(The input)

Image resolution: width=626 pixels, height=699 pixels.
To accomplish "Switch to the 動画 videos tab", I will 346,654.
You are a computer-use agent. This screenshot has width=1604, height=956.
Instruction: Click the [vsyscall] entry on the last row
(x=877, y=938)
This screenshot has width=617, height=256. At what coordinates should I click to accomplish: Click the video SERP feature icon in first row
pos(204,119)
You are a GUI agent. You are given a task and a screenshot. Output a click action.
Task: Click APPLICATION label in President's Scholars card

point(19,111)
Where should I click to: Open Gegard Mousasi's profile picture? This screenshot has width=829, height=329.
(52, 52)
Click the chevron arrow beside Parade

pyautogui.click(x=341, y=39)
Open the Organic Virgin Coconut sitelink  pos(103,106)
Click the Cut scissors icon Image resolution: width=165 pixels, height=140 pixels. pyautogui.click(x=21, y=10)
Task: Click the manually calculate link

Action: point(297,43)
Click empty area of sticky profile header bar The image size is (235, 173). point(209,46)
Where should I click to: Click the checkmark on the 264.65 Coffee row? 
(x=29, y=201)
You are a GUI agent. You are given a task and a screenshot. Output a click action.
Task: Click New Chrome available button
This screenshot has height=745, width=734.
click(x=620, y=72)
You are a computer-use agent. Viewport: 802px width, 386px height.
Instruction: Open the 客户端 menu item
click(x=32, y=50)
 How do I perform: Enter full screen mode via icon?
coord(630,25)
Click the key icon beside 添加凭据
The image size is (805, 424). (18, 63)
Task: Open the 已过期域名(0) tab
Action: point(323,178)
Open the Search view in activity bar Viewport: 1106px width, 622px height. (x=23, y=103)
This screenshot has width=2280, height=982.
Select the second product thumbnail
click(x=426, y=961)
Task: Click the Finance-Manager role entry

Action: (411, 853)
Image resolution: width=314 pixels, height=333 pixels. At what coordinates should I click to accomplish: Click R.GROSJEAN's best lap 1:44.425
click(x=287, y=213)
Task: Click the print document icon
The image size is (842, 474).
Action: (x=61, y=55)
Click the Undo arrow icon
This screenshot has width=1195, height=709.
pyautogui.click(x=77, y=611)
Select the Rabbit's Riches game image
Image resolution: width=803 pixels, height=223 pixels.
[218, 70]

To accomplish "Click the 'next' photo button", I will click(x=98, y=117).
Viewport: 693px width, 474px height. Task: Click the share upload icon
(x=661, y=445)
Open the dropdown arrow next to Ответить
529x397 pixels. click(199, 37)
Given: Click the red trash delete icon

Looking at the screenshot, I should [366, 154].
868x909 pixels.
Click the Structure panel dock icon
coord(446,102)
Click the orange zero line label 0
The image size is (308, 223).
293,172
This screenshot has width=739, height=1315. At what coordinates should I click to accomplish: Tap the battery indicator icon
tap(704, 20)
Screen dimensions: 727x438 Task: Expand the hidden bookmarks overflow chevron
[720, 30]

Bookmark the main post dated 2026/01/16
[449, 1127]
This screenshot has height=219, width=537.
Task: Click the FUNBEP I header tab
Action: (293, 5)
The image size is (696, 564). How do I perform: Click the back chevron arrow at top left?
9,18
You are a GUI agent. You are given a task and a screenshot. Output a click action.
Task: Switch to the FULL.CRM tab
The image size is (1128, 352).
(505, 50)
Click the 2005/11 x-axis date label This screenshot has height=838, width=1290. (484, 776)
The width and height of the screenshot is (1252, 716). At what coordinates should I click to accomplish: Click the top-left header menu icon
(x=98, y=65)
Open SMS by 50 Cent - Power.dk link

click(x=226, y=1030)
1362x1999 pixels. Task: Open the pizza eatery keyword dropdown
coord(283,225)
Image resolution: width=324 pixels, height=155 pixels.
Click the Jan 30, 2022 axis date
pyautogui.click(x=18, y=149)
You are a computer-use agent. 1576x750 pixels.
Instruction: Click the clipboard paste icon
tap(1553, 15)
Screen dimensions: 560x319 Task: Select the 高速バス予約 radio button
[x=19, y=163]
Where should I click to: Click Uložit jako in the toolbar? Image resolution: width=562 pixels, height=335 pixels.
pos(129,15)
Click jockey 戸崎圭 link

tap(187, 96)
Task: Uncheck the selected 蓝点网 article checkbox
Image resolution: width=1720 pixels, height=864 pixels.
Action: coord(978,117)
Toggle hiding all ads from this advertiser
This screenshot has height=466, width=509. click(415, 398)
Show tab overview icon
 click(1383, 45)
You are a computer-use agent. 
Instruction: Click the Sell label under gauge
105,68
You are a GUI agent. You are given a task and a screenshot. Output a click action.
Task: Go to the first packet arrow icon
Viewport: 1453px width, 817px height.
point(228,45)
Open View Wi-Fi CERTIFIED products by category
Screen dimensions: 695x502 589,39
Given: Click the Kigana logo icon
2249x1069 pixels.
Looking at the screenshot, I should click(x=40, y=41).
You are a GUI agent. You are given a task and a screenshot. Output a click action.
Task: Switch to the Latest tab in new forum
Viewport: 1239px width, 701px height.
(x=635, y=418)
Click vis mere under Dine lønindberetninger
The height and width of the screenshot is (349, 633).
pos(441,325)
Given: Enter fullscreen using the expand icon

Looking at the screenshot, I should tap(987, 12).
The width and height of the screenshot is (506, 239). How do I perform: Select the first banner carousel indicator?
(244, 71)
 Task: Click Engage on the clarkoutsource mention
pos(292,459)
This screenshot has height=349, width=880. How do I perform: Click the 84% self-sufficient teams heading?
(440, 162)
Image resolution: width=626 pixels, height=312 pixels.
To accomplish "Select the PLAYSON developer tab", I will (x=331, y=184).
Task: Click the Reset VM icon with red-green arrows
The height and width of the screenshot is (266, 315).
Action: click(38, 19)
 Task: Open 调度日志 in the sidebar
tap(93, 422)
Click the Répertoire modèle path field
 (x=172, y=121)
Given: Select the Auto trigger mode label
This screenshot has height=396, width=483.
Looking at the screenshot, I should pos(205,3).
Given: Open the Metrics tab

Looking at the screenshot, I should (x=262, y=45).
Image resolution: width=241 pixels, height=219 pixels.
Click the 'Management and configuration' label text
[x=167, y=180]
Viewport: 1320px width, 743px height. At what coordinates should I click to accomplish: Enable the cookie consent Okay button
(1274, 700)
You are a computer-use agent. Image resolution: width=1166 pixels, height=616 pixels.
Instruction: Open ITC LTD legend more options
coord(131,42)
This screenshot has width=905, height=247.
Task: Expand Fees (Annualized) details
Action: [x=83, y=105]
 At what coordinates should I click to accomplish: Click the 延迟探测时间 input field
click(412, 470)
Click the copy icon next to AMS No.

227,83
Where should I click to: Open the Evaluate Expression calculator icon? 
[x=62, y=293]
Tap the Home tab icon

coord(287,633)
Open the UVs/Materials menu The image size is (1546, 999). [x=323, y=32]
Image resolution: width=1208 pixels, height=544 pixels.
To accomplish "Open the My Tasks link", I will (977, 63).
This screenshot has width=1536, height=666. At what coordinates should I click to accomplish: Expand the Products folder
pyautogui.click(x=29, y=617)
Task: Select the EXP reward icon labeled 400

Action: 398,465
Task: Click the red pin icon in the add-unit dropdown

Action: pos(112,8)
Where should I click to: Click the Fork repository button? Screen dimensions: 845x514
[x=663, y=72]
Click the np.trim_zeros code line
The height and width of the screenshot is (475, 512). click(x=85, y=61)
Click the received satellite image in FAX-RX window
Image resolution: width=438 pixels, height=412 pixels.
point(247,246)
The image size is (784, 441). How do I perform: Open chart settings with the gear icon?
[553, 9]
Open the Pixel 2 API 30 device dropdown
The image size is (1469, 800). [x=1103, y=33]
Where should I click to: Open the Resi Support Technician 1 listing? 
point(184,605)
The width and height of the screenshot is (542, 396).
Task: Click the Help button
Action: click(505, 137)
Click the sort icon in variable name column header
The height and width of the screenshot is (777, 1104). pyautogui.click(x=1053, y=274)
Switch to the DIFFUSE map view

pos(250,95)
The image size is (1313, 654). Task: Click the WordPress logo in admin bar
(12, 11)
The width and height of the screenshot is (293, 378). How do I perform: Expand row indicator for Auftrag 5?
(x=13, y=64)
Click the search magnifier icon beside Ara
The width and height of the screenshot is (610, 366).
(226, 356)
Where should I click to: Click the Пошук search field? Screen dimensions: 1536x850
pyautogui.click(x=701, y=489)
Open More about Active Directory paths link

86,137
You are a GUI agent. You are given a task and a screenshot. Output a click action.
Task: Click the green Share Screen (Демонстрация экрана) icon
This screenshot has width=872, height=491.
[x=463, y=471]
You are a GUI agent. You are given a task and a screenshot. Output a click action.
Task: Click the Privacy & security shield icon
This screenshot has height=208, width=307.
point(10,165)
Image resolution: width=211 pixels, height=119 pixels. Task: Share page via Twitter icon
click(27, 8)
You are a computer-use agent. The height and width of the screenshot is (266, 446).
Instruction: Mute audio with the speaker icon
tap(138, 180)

(Required work) Can you render the part of the listing that opens with the line containing "Click the Cut" and closes with the line containing "Action: point(323,178)" as a Markdown table, with a Row column numbering each line and a Line column holding its text, leaving out blank lines?

(Written solution)
| Row | Line |
|---|---|
| 1 | Click the Cut scissors icon Image resolution: width=165 pixels, height=140 pixels. pyautogui.click(x=21, y=10) |
| 2 | Task: Click the manually calculate link |
| 3 | Action: point(297,43) |
| 4 | Click empty area of sticky profile header bar The image size is (235, 173). point(209,46) |
| 5 | Where should I click to: Click the checkmark on the 264.65 Coffee row?  |
| 6 | (x=29, y=201) |
| 7 | You are a GUI agent. You are given a task and a screenshot. Output a click action. |
| 8 | Task: Click New Chrome available button |
| 9 | This screenshot has height=745, width=734. |
| 10 | click(x=620, y=72) |
| 11 | You are a computer-use agent. Viewport: 802px width, 386px height. |
| 12 | Instruction: Open the 客户端 menu item |
| 13 | click(x=32, y=50) |
| 14 |  How do I perform: Enter full screen mode via icon? |
| 15 | coord(630,25) |
| 16 | Click the key icon beside 添加凭据 |
| 17 | The image size is (805, 424). (18, 63) |
| 18 | Task: Open the 已过期域名(0) tab |
| 19 | Action: point(323,178) |